戦前の蓮沼のこけし部屋と子息 〈戦災 思ひ出の写真集〉より

東京こけし會は昭和19年に戦争が激しくなって散会となり、また蓮沼の家はB29の東京大空襲にあって蒐集品のこけしと共に焼失したので、郷里の宇治山田に戻った。それでも葉書による通信〈こけし〉の発信は続けていた。
戦後は、いち早くこけし活動を再開、昭和22年1月には「私とこけし」(限定70部)を発刊、同年5月には「会津のこけし」(限定70部)を刊行した。


〈会津のこけし〉 昭和22年5月刊
題箋の「川口貫一郎著 会津のこけし」は自筆

また、昭和22年12月には〈こけし応用雑器の栞〉、昭和23年8月には〈こけしゑはなし〉(限定35部)、昭和24年1月には〈こけし唱〉と戦時中の鬱屈した思いを振り払うように相次いで精力的に出版を続けた。この間、昭和23年8月に54歳で御木本真珠店を退社した。
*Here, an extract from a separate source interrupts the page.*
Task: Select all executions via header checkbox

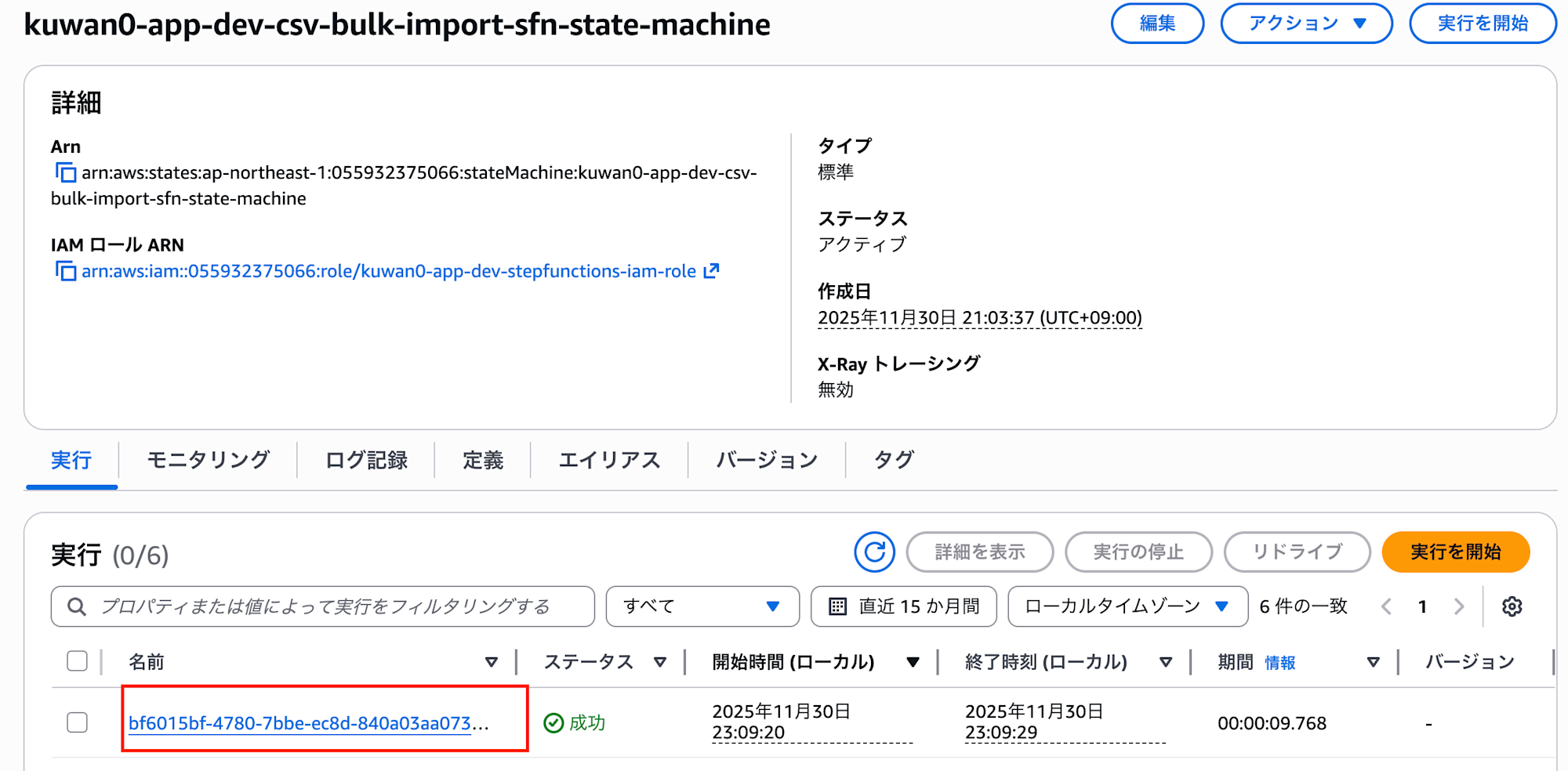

戦後の三部作 左より〈こけし応用雑器の栞〉、〈こけし絵はなし〉、〈こけし唱〉

戦災で戦前のこけしを焼失したことを知った天江富弥などの玩友から何本かの古品も贈呈され、宇治山田におけるこけしの蒐集活動も精力的に進められるようになった。

昭和24年1月には東京こけし會で発行した〈こけし〉誌を伊勢で復刊、当時としては全国規模の愛好家に対して定期的に発行される唯一のこけし専門の会員誌であり、また「こけし棚」というこけし界ニュースの欄もあったので、多くのこけし人士達がこの〈こけし〉誌によってふたたび情報と連携を取ることが出来るようになった。殆ど全国のこけし愛好家が寄稿しており、川口貫一郎も本名の他に川口三角州、デルタ、こけしの家主などの名前で記事を書いていた。また昭和39年から伊勢こけし会を結成し、茶談会という会合も開くようになった。伊勢で発行された〈こけし〉誌は、川口貫一郎が高齢になって休刊とする昭和47年7月の142号まで継続した。各号には川口貫一郎自刻の版画が貼付されていた。


右より 復刻第1号(昭和24年)と終刊となった142号(昭和47年)

〈こけし〉誌が休刊になる前後に、こけし版画集〈こけし頌〉の正(昭和40年7月限定70部)、続(昭和48年4月限定100部)、続々(昭和49年1月限定100部)の三冊を刊行している。

〈こけし頌〉版画集三部作

昭和50年11月24日病を得て没した。行年数え年81歳。

川口貫一郎の戦後の功績は、終戦後いち早く〈こけし〉誌の発行を開始して、全国のこけし愛好家の再稼働を促し、それを支えたことにあり、また伊勢と名古屋を中心とした中京地区の愛好家をしっかりと育てて今日に至るこけし愛好家の基盤を作ったことにある。

戦後の伊勢の川口貫一郎(こけしの家)のこけし棚には次のようなこけしが並んでいた。
(クリックで各画面は大きく表示されます)

 

〔参考〕

  • 名古屋こけし会:川口貫一郎氏追悼号〈木でこ別冊〉(昭和51年9月)
  • 川口隆子:〈戦災 思ひ出の写真集〉(こけしの家)(昭和53年6月)
    妻女隆子によってまとめられた戦前のこけしコレクション写真集

    〈戦災 思ひ出の写真集〉

  • 伊勢こけし会だより
    川口貫一郎没後、残された伊勢こけし会では遺族の冨田婦二子を中心に、土屋順、山本吉美等8名ほどのメンバーで川口貫一郎の遺志を継承し、〈伊勢こけし会だより〉を継続発行することを決めた。創刊号は昭和51年5月に発行された。